**EXTRACTED ENTRIES**:
※ ※ ※

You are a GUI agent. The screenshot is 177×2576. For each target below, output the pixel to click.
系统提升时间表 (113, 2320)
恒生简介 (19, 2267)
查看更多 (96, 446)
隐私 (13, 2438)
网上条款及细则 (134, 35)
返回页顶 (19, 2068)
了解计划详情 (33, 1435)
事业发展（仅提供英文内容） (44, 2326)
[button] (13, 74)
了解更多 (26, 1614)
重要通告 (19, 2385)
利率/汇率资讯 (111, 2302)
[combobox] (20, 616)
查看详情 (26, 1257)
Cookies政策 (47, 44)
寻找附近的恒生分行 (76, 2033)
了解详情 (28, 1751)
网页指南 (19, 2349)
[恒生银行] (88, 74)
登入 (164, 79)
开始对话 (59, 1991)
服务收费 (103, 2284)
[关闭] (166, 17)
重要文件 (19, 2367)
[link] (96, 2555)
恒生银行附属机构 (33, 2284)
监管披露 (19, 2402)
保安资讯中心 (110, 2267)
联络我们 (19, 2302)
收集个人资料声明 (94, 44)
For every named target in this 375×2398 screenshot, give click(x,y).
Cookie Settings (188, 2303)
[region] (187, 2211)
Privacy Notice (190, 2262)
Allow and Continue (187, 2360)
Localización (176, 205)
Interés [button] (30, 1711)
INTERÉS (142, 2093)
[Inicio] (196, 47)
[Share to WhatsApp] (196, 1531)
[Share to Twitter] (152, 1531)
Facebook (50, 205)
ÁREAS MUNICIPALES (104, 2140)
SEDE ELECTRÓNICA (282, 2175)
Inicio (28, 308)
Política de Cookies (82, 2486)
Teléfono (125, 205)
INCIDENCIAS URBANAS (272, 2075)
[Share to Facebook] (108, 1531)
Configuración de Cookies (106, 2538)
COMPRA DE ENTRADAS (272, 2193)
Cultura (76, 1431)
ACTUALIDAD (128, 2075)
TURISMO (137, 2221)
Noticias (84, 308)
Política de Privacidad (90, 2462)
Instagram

※ ※ ※

**EXERCISE PROMPT**: An exact reproduction of the data is required. Leave nothing out.

**RESPONSE AREA**:
You are a GUI agent. The screenshot is 177×2576. For each target below, output the pixel to click.
系统提升时间表 (113, 2320)
恒生简介 (19, 2267)
查看更多 (96, 446)
隐私 (13, 2438)
网上条款及细则 (134, 35)
返回页顶 (19, 2068)
了解计划详情 (33, 1435)
事业发展（仅提供英文内容） (44, 2326)
[button] (13, 74)
了解更多 (26, 1614)
重要通告 (19, 2385)
利率/汇率资讯 (111, 2302)
[combobox] (20, 616)
查看详情 (26, 1257)
Cookies政策 (47, 44)
寻找附近的恒生分行 (76, 2033)
了解详情 (28, 1751)
网页指南 (19, 2349)
[恒生银行] (88, 74)
登入 (164, 79)
开始对话 (59, 1991)
服务收费 (103, 2284)
[关闭] (166, 17)
重要文件 (19, 2367)
[link] (96, 2555)
恒生银行附属机构 (33, 2284)
监管披露 (19, 2402)
保安资讯中心 (110, 2267)
联络我们 (19, 2302)
收集个人资料声明 (94, 44)
For every named target in this 375×2398 screenshot, give click(x,y).
Cookie Settings (188, 2303)
[region] (187, 2211)
Privacy Notice (190, 2262)
Allow and Continue (187, 2360)
Localización (176, 205)
Interés [button] (30, 1711)
INTERÉS (142, 2093)
[Inicio] (196, 47)
[Share to WhatsApp] (196, 1531)
[Share to Twitter] (152, 1531)
Facebook (50, 205)
ÁREAS MUNICIPALES (104, 2140)
SEDE ELECTRÓNICA (282, 2175)
Inicio (28, 308)
Política de Cookies (82, 2486)
Teléfono (125, 205)
INCIDENCIAS URBANAS (272, 2075)
[Share to Facebook] (108, 1531)
Configuración de Cookies (106, 2538)
COMPRA DE ENTRADAS (272, 2193)
Cultura (76, 1431)
ACTUALIDAD (128, 2075)
TURISMO (137, 2221)
Noticias (84, 308)
Política de Privacidad (90, 2462)
Instagram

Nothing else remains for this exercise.